To do — Begin with the line containing "Линия жизни: 28" and end with the last line of the data below; return those lines exactly, and only those.

Stored records

━━━━

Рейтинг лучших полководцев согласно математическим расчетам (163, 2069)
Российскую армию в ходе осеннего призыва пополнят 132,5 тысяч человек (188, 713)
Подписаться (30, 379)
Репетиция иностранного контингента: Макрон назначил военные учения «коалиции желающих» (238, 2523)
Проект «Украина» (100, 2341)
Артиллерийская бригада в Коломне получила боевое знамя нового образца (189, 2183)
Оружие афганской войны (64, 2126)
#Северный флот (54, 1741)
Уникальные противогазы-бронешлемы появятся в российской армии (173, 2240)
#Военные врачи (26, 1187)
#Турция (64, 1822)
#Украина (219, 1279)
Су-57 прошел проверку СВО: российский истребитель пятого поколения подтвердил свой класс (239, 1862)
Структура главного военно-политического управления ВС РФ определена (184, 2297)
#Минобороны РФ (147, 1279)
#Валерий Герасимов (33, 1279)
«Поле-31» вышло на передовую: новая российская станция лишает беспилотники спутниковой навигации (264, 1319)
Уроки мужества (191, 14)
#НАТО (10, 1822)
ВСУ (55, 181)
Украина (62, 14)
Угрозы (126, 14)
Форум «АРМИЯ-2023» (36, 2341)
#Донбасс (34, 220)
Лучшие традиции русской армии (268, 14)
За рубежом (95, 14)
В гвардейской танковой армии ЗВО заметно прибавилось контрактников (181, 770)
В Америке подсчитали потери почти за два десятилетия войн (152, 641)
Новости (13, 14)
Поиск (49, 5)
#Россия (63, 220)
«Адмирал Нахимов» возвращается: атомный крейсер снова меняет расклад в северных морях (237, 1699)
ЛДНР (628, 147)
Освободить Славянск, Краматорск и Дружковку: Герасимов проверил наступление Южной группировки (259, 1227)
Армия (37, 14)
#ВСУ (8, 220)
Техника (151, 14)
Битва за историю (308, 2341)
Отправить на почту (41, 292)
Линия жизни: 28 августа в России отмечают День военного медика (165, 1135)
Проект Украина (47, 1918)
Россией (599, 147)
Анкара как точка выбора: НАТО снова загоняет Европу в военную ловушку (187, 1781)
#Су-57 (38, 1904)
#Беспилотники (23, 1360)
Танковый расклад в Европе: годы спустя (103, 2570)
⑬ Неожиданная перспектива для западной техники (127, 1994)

━━━━

Solution to the exercise —
Линия жизни: 28 августа в России отмечают День военного медика (165, 1135)
Проект Украина (47, 1918)
Россией (599, 147)
Анкара как точка выбора: НАТО снова загоняет Европу в военную ловушку (187, 1781)
#Су-57 (38, 1904)
#Беспилотники (23, 1360)
Танковый расклад в Европе: годы спустя (103, 2570)
⑬ Неожиданная перспектива для западной техники (127, 1994)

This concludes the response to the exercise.